**Task instructions**
Each line of the listing where the string "computer" appears is to be identified and copied.

**Given data**
::::::
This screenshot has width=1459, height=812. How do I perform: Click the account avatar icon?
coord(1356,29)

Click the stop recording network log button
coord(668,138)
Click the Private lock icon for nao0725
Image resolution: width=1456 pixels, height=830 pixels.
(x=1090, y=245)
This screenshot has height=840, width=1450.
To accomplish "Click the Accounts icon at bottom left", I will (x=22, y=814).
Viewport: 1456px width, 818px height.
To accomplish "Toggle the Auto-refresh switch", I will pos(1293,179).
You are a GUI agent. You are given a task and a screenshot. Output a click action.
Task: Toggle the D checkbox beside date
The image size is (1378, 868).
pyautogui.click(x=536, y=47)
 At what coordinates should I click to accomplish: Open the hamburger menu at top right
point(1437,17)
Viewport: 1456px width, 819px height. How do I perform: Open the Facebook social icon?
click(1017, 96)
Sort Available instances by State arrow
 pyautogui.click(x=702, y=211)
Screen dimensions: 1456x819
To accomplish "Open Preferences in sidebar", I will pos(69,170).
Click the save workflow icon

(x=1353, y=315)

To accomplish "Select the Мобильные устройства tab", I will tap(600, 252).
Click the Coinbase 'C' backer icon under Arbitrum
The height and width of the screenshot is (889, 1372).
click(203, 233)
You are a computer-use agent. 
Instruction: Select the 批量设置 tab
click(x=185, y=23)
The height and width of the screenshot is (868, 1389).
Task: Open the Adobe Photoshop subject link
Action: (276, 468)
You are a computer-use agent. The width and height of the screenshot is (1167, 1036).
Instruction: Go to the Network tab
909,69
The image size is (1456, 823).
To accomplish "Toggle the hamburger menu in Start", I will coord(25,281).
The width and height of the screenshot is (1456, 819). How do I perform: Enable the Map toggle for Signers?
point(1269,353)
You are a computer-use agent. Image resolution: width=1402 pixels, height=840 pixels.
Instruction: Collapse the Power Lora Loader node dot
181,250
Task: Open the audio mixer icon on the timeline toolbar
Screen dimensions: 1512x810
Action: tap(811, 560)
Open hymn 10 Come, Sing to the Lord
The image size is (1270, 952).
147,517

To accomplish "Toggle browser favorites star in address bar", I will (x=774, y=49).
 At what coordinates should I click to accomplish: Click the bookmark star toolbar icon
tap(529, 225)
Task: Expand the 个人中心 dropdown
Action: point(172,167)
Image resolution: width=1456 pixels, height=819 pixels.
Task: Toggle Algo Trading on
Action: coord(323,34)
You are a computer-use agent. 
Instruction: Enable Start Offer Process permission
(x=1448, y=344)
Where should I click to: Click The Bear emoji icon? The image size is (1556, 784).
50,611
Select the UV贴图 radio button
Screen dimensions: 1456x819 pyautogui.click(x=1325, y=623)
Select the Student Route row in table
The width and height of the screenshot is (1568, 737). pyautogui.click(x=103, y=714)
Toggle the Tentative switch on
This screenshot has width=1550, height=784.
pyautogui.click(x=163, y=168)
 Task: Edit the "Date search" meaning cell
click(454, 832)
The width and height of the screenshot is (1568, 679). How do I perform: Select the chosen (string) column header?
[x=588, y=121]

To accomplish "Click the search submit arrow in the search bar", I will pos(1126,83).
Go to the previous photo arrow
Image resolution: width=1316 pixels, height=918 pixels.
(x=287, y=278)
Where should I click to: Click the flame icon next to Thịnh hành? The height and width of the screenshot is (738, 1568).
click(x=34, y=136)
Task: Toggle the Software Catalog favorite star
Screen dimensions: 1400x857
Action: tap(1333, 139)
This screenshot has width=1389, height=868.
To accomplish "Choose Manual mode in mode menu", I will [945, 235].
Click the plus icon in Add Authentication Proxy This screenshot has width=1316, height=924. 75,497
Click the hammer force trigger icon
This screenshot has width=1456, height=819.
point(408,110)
::::::
**Task answer**
You are a computer-use agent. 
You are a computer-use agent. The width and height of the screenshot is (1167, 1036).
You are a computer-use agent. Image resolution: width=1402 pixels, height=840 pixels.
You are a computer-use agent. 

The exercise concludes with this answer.